→ ASSIGNMENT: Keep the images out and copy every entry below exactly.

[Saved entries]

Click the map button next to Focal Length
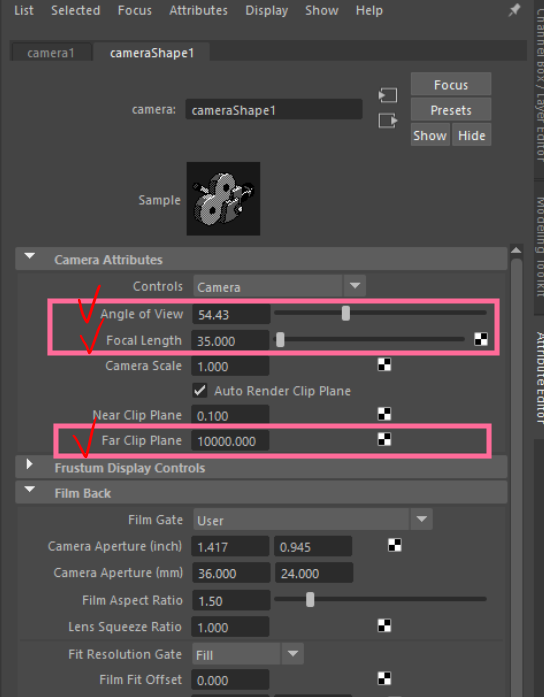The image size is (544, 697). click(x=481, y=340)
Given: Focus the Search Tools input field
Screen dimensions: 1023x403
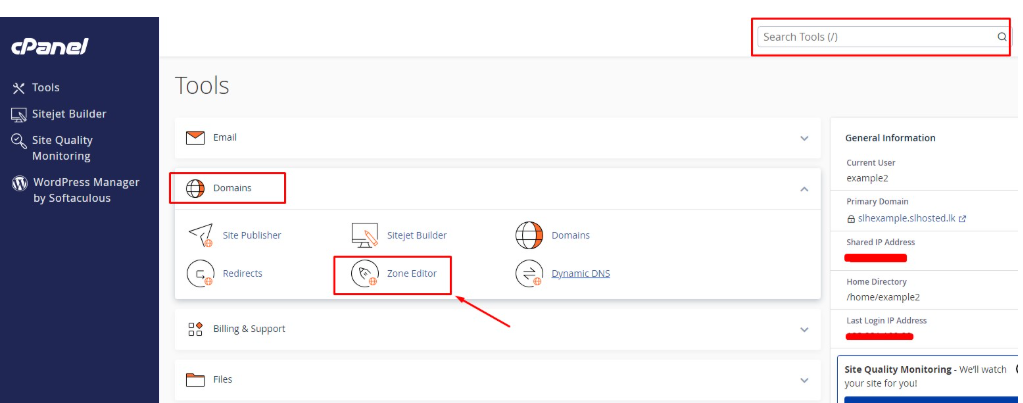Looking at the screenshot, I should 875,37.
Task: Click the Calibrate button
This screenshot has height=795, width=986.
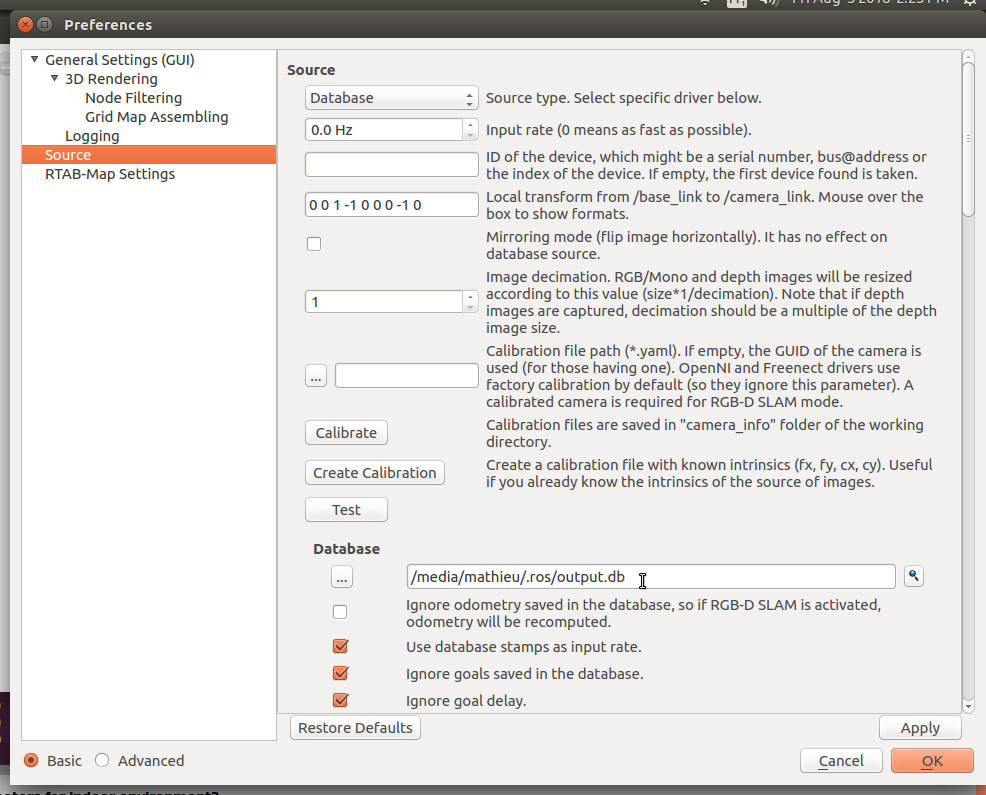Action: point(346,433)
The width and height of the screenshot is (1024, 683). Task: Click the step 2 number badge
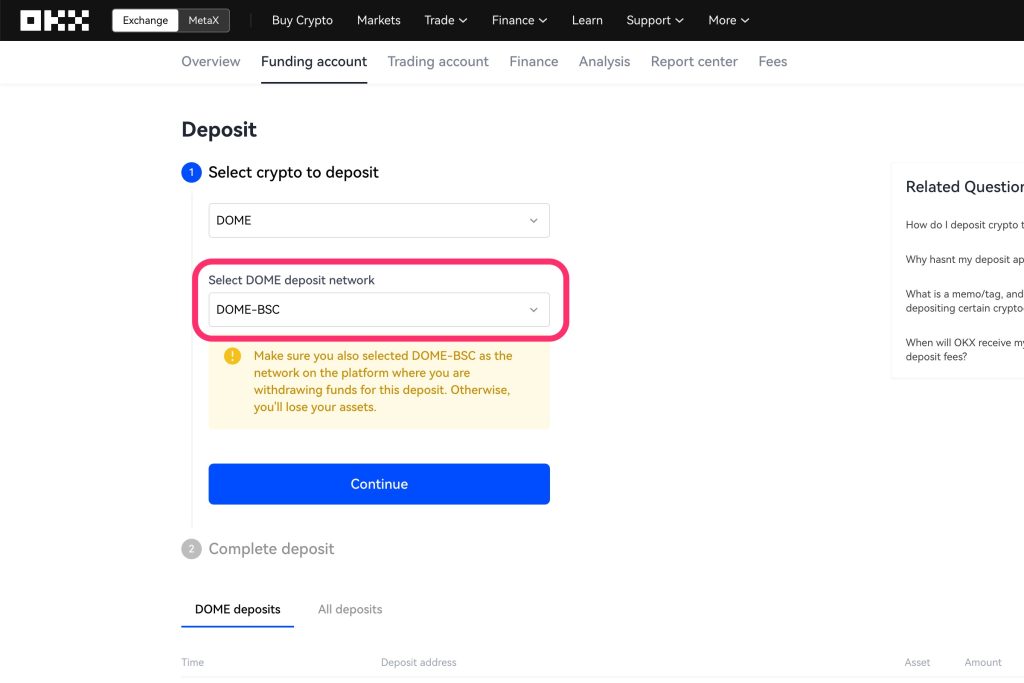[191, 549]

→ RESPONSE BELOW:
Click the map button next to Focal Length
The image size is (544, 697). click(x=481, y=340)
Given: Focus the Search Tools input field
Screen dimensions: 1023x403
Looking at the screenshot, I should 875,37.
Task: Click the Calibrate button
This screenshot has height=795, width=986.
Action: point(346,433)
The width and height of the screenshot is (1024, 683). Task: Click the step 2 number badge
[191, 549]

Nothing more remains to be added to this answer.